The Associated Press
Wednesday August 22, 2001

JERUSALEM — Palestinian leader Yasser Arafat on Tuesday proposed truce talks in Germany, and Israel’s Foreign Minister Shimon Peres appeared likely to accept. Israel said the talks would focus on a plan for a gradual cease-fire to end 11 months of violence. 

Even as the details were under negotiation, a bomb rattled downtown Jerusalem near police headquarters but caused no casualties. 

Police said an explosion went off underneath a parked car, and a second bomb was found inside the vehicle.
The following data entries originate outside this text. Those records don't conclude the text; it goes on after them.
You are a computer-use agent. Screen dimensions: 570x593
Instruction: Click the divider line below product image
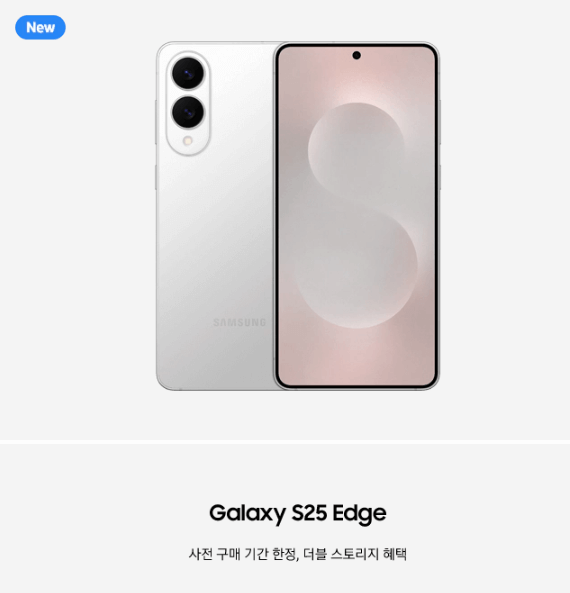[x=285, y=442]
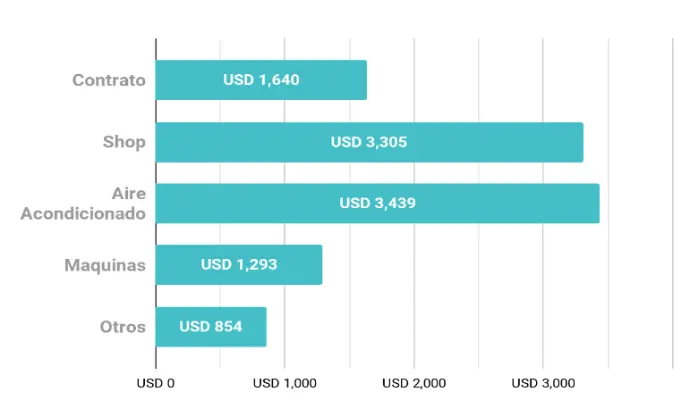Screen dimensions: 690x417
Task: Click the Aire Acondicionado category label
Action: tap(83, 203)
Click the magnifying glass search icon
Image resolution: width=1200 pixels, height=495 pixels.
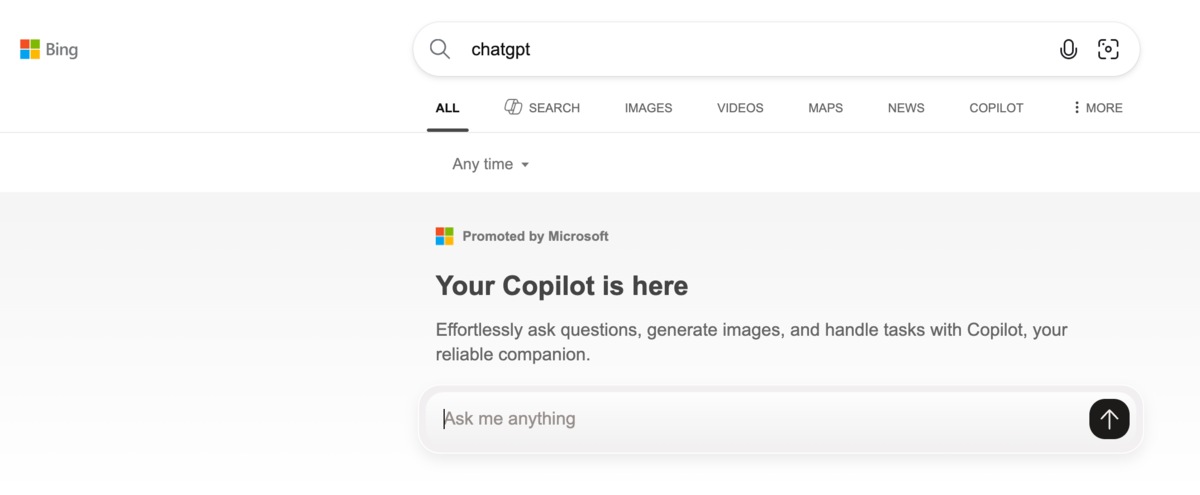coord(440,49)
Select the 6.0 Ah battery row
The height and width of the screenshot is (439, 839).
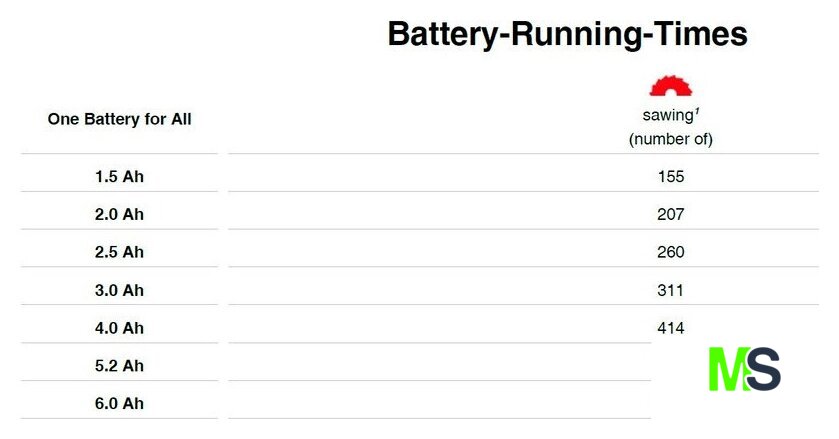coord(119,404)
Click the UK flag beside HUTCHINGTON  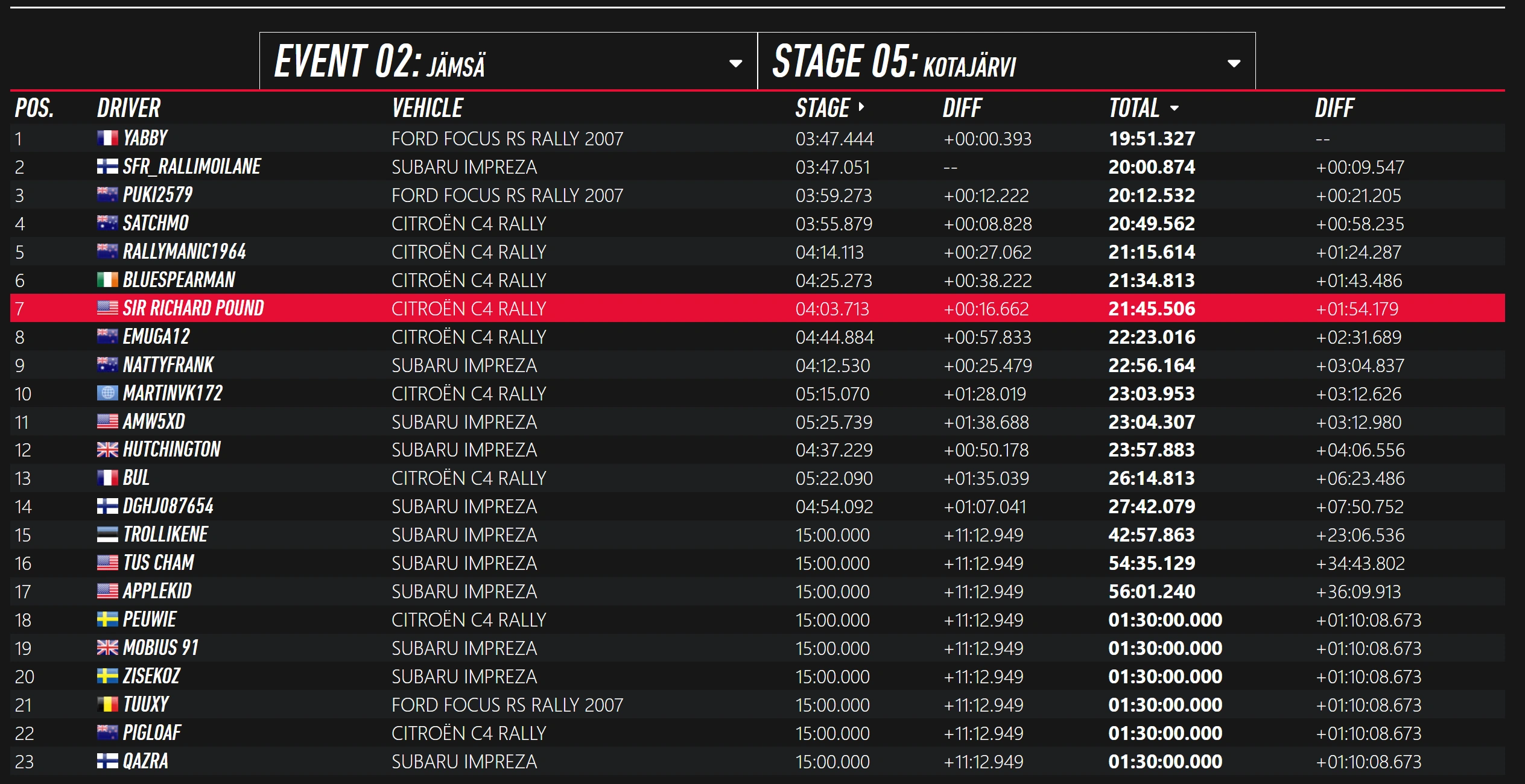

No one claimed responsibility, though Islamic militants have carried out dozens of bombings in the Mideast fighting. 

Arafat and Peres have met often for negotiations in the past few years, but amid the current violence and mistrust, producing a breakthrough is seen as extremely difficult. Several peace initiatives have failed, most recently a U.S.-brokered cease-fire declared in June. 
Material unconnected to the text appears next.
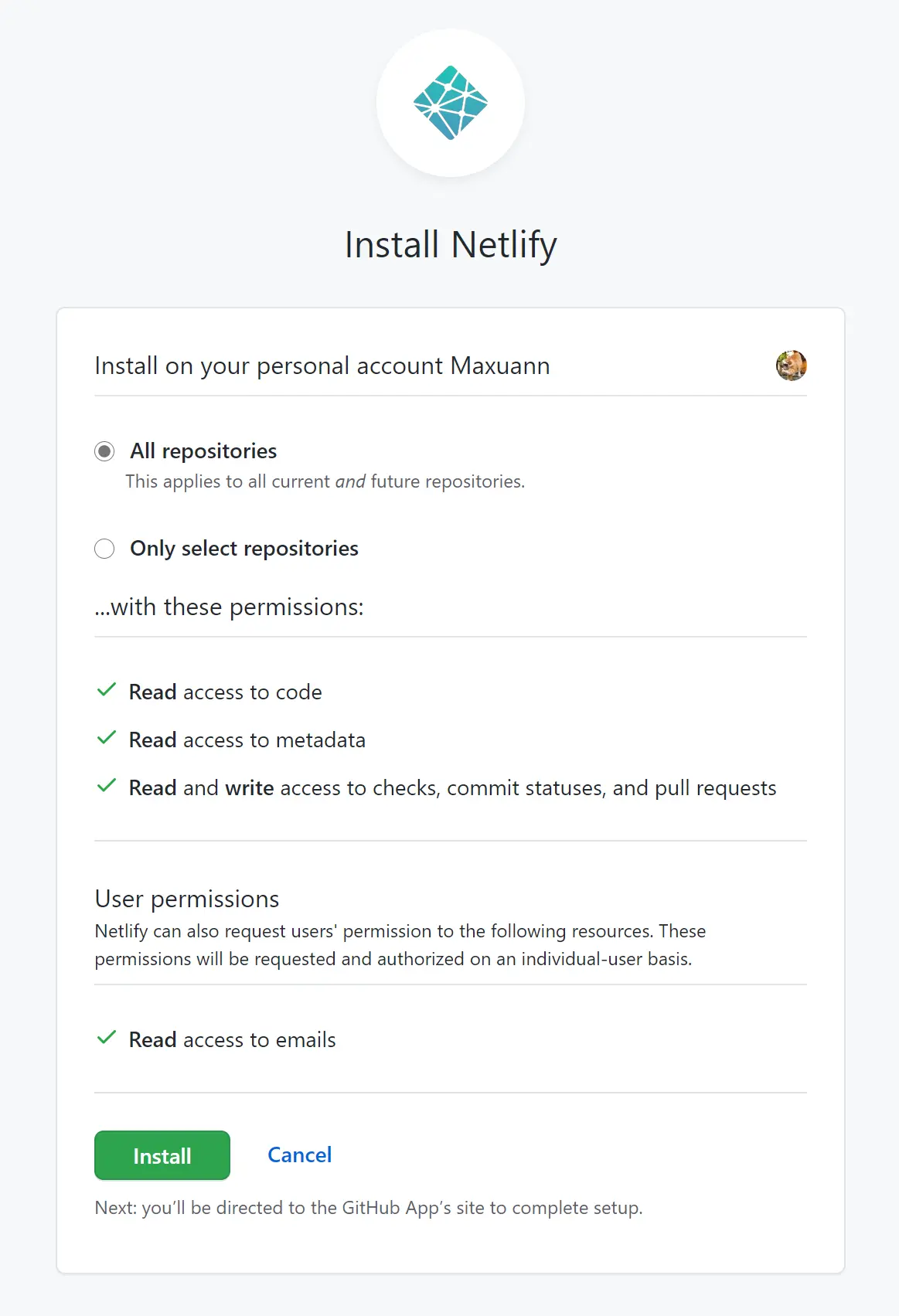Click the All repositories label text

point(203,451)
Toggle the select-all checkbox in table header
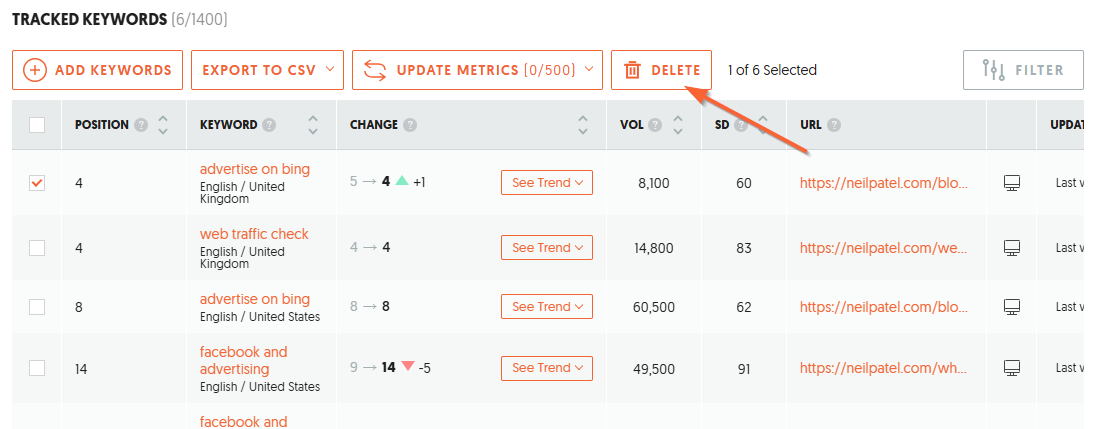This screenshot has width=1112, height=429. [37, 125]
German Foreign Minister Joschka Fischer served as the broker in Tuesday’s talks, holding an afternoon meeting with Israeli Prime Minister Ariel Sharon in Jerusalem, between morning and evening sessions with Arafat in the nearby West Bank town of Ramallah. 

In a joint news conference with Fisher, Arafat suggested Berlin as a venue for cease-fire talks with Peres. Fischer seemed taken by surprise, but said he welcomed the proposal. 

“If this should happen in Berlin ... the door will be always open, but I think there are some other places not so far away in regional distances. But this is a good idea,” Fischer said. 

Peres, who was visiting Budapest, Hungary, said he intended to meet Arafat soon, but suggested that a date for a meeting has not yet been set. Israel radio, without citing sources, said Peres and Arafat would meet early next week in Berlin. 

“In principle, there is readiness to have such a meeting,” said Dore Gold, an adviser to Sharon. He would not give an exact date. 

The United States welcomed the meeting. “Whatever methodology that works for the two sides we will support,” deputy State Department spokesman Philip Reeker said Tuesday. Government spokesman Zalman Shoval confirmed that Israel wanted to pursue a gradual cease-fire with the initial focus on Palestinian areas that have been largely calm. If those regions remain quiet, the Israeli military would be prepared to ease or lift the closures that have restricted Palestinian movements for months, he said. 

“If there are areas where the Palestinian people are not involved in terror, we don’t think they should be closed,” he said. 

However, the Israeli forces would remain on high alert in areas where militants are believed to be planning attacks. The Gaza Strip has been the scene of frequent clashes, while Israel says multiple Palestinian bomb attacks have been launched from Jenin and Nablus in the West Bank. 

After his second meeting with Fischer, Arafat said the key to progress is implementing the recommendations of an international commission headed by former U.S. Sen. George Mitchell, which call for a cease-fire, a cooling-off period, confidence-building measures and peace talks. Arafat also insisted on sending international observers. The bomb Tuesday went off underneath a parked car in downtown Jerusalem. Police then set off a series of controlled explosions to neutralize what they said was a large bomb inside the car. No one was hurt. 

Police said either the first bomb was meant to set off the second one, or the bomb inside the vehicle was supposed to explode as police investigated the original blast. They said the car’s license plates were duplicated. The owner of the original car, an Arab from east Jerusalem, was detained, along with two other Arabs. 

In clashes Monday night and early Tuesday, 11 Palestinians were injured by Israeli army fire in the West Bank and Gaza. One of the wounded was in critical condition. 

In other violence Tuesday, two Palestinian police officers were seriously wounded in an exchange of fire with Israeli forces near Ramallah, Palestinians said. The Israeli military said soldiers returned Palestinian fire on an army outpost. 

The Palestinians, meanwhile, are seeking a full lifting of the Israeli blockades that have prevented tens of thousands of Palestinians from reaching work in Israel and have crippled the Palestinian economy. 

The Palestinians are also seeking greater European involvement in peace efforts, and have been critical of the reduced U.S. activity in the region under President Bush. 

At the United Nations, meanwhile, the United States made clear Monday it would not support Palestinian efforts for a Security Council resolution on the Middle East crisis. 

The draft, backed by Arab and Muslim states, calls for an immediate cessation of violence and the creation of a “monitoring mechanism,” which Israel opposes. 

Without backing from the United States — a veto-wielding permanent member of the council — it was unlikely that a draft resolution would go to a vote.